Action item: From the records below, print exactly the lines starting at the one containing "Enable Connection Attack checkbox" and ending at the one containing "Given: Open Your Library from the sidebar", ends included, and nothing else.
<<<<
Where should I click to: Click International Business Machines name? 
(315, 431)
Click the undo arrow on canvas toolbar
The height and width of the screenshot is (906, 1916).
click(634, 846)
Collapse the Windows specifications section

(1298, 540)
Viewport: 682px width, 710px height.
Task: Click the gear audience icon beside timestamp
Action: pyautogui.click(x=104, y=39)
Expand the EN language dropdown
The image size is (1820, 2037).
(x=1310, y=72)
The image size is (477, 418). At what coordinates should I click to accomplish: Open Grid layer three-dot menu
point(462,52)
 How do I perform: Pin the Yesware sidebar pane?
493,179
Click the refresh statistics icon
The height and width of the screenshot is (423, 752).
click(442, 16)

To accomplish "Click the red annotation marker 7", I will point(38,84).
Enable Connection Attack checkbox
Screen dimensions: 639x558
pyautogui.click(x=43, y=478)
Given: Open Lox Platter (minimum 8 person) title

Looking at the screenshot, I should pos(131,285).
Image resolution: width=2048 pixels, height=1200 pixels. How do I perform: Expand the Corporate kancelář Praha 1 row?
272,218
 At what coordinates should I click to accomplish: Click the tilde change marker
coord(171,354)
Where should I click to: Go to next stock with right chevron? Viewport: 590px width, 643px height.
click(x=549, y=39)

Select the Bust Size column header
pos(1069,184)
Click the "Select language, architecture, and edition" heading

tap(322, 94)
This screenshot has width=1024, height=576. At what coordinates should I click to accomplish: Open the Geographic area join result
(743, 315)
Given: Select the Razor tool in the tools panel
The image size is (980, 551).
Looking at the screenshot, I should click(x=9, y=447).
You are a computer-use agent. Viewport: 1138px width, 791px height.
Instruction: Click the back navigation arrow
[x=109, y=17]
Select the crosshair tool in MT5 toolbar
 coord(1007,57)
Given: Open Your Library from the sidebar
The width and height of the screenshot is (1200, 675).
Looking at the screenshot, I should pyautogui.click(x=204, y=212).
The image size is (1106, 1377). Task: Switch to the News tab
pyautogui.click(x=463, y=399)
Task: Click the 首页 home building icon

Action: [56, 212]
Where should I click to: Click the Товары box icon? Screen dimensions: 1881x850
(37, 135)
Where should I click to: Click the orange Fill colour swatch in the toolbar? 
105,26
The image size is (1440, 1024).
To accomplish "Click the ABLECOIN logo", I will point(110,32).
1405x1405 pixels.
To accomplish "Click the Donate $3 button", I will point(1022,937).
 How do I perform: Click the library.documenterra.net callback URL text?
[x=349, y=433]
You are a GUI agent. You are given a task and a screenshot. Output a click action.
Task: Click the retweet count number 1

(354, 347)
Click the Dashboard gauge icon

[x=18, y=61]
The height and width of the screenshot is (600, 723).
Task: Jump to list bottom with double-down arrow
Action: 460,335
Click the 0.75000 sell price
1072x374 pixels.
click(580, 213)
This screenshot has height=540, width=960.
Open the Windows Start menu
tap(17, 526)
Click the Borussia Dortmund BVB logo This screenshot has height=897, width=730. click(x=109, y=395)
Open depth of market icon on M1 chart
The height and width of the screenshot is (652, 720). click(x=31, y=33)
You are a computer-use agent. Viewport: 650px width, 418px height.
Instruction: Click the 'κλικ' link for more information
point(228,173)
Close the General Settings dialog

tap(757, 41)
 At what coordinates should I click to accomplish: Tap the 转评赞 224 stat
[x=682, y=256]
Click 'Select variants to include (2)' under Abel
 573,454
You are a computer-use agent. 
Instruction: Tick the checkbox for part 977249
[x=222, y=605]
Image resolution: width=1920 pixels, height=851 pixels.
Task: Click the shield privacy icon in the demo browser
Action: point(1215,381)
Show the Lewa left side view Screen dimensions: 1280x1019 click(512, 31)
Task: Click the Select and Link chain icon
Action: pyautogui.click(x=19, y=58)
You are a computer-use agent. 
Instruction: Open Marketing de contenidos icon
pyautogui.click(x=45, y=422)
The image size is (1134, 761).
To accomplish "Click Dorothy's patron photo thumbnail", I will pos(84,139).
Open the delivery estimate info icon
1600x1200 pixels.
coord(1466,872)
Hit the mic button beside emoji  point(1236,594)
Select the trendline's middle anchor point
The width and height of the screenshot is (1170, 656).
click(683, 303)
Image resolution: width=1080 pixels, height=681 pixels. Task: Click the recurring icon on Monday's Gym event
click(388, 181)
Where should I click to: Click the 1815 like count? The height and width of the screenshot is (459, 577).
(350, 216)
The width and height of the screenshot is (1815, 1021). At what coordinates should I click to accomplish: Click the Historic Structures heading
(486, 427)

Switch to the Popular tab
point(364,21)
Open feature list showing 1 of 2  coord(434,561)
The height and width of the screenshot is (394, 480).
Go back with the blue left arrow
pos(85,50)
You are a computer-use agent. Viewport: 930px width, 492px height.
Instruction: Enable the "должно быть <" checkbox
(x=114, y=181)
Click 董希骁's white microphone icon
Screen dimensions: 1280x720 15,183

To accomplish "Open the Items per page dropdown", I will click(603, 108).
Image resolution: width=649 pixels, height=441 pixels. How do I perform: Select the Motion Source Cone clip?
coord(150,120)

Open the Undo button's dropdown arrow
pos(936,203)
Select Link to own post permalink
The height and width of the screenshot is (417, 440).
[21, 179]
>>>>
Answer for this exercise:
Enable Connection Attack checkbox
Screen dimensions: 639x558
pyautogui.click(x=43, y=478)
Given: Open Lox Platter (minimum 8 person) title

Looking at the screenshot, I should pos(131,285).
Image resolution: width=2048 pixels, height=1200 pixels. How do I perform: Expand the Corporate kancelář Praha 1 row?
272,218
 At what coordinates should I click to accomplish: Click the tilde change marker
coord(171,354)
Where should I click to: Go to next stock with right chevron? Viewport: 590px width, 643px height.
click(x=549, y=39)

Select the Bust Size column header
pos(1069,184)
Click the "Select language, architecture, and edition" heading

tap(322, 94)
This screenshot has width=1024, height=576. At what coordinates should I click to accomplish: Open the Geographic area join result
(743, 315)
Given: Select the Razor tool in the tools panel
The image size is (980, 551).
Looking at the screenshot, I should click(x=9, y=447).
You are a computer-use agent. Viewport: 1138px width, 791px height.
Instruction: Click the back navigation arrow
[x=109, y=17]
Select the crosshair tool in MT5 toolbar
 coord(1007,57)
Given: Open Your Library from the sidebar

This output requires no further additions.